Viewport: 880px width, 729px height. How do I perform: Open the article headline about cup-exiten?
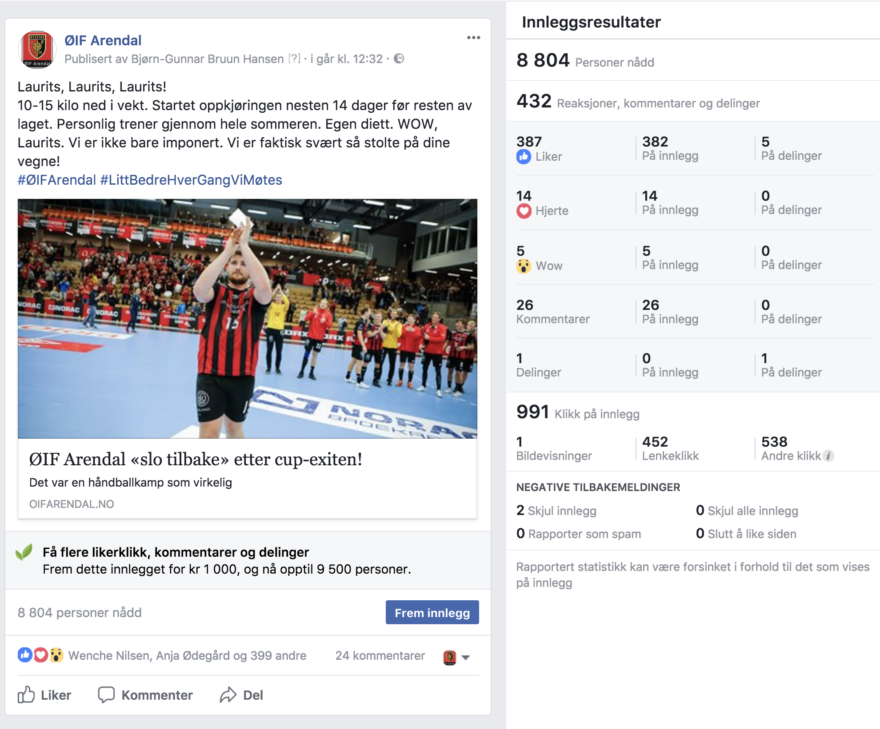pyautogui.click(x=196, y=460)
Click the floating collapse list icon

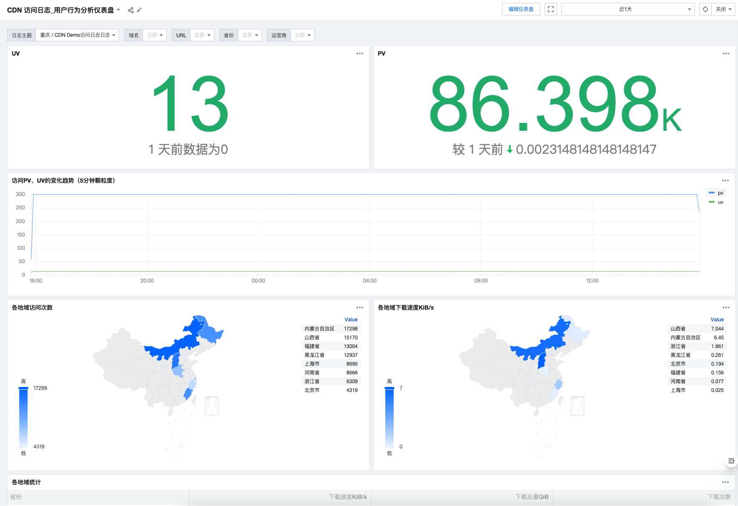(731, 461)
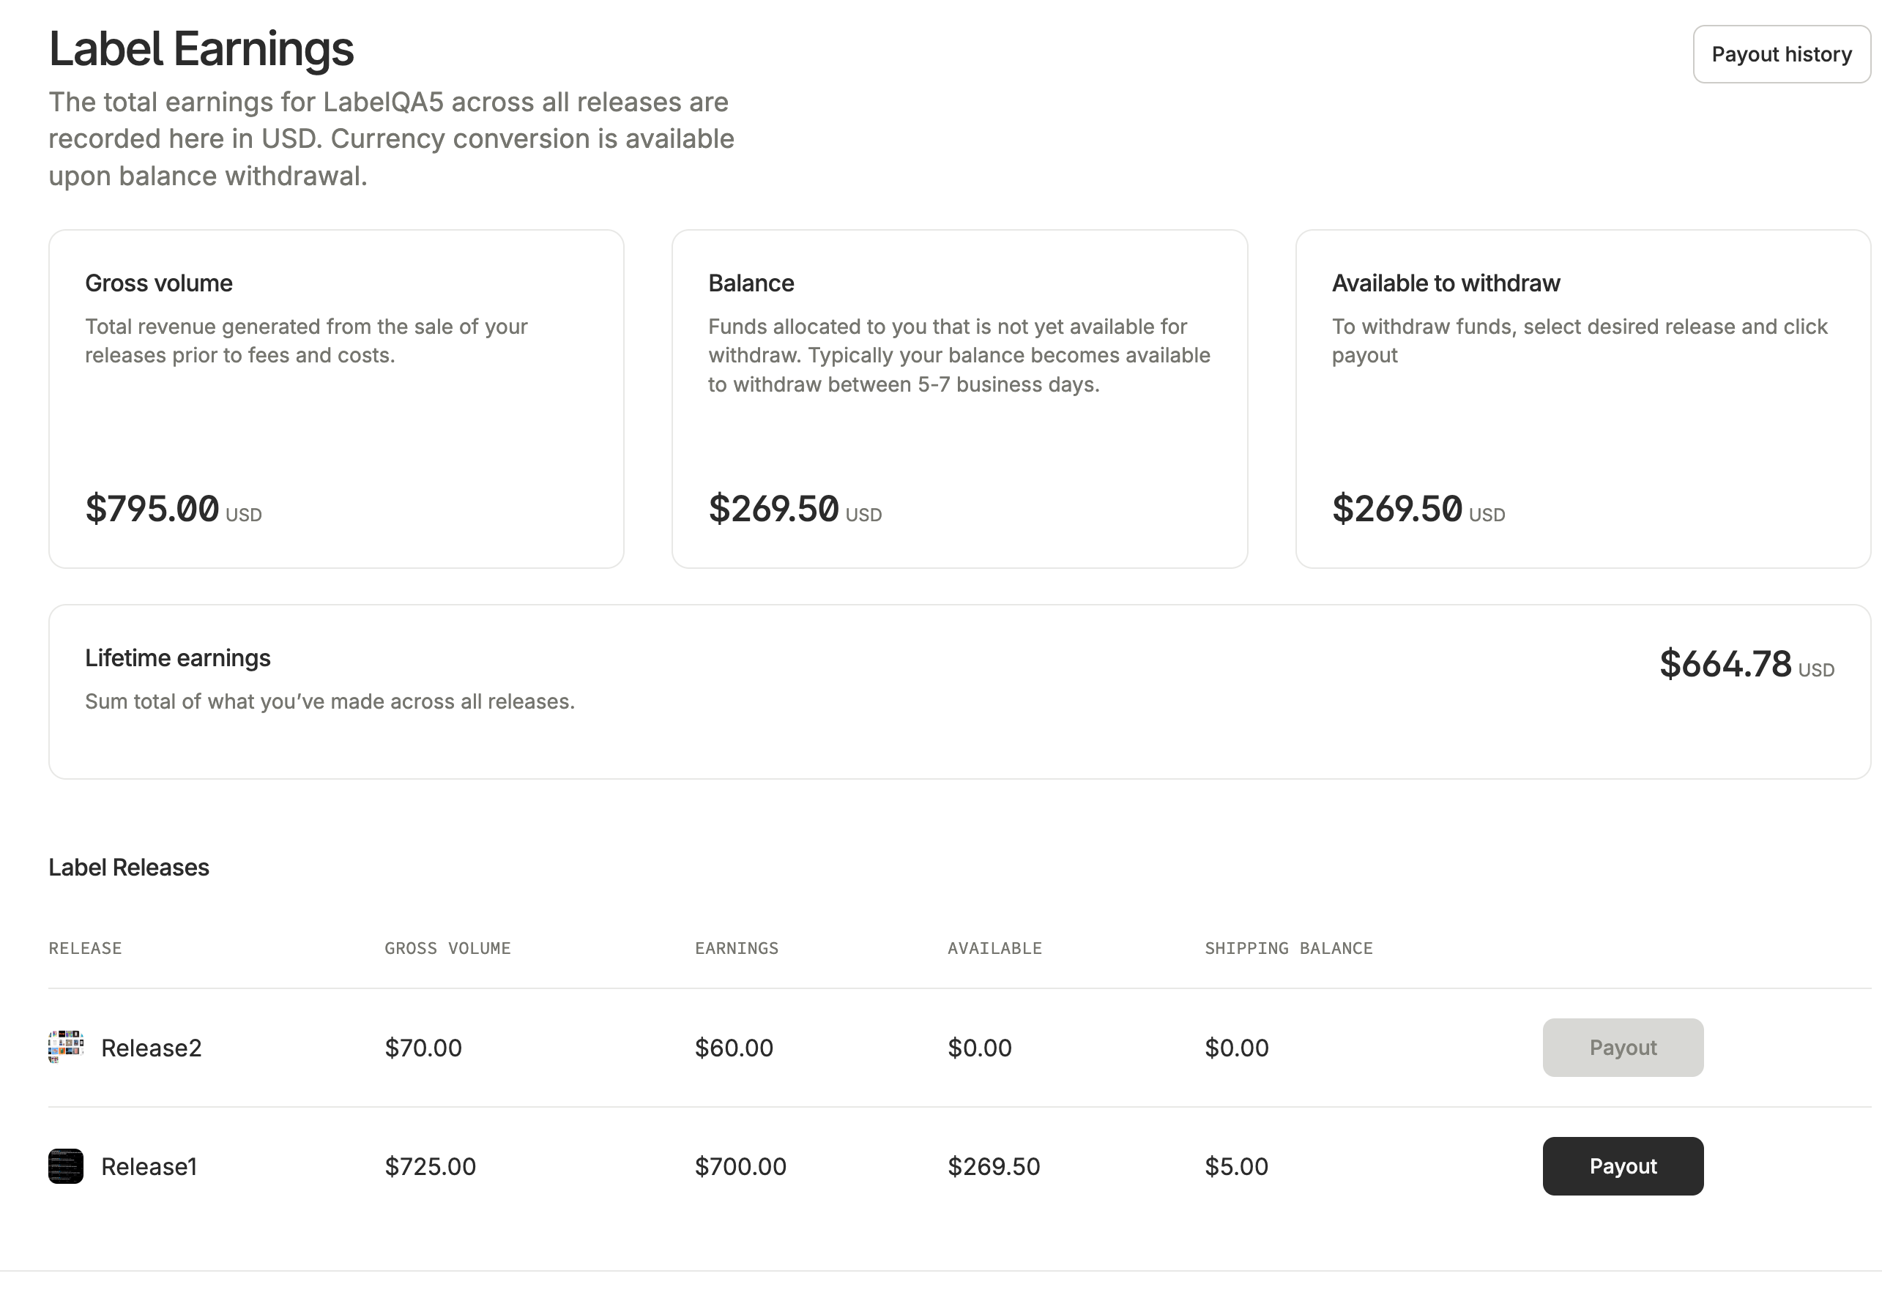Click the Release1 cover art thumbnail
Viewport: 1882px width, 1309px height.
pos(66,1166)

** WHAT IS BEING ASKED **
What you return must match the records above exactly, minus any images.

** ANSWER FOR THE TASK **
Viewport: 880px width, 729px height. How do I perform: Open the article headline about cup-exiten?
pyautogui.click(x=196, y=460)
Click the floating collapse list icon

(731, 461)
Click the Release1 cover art thumbnail
Viewport: 1882px width, 1309px height.
pos(66,1166)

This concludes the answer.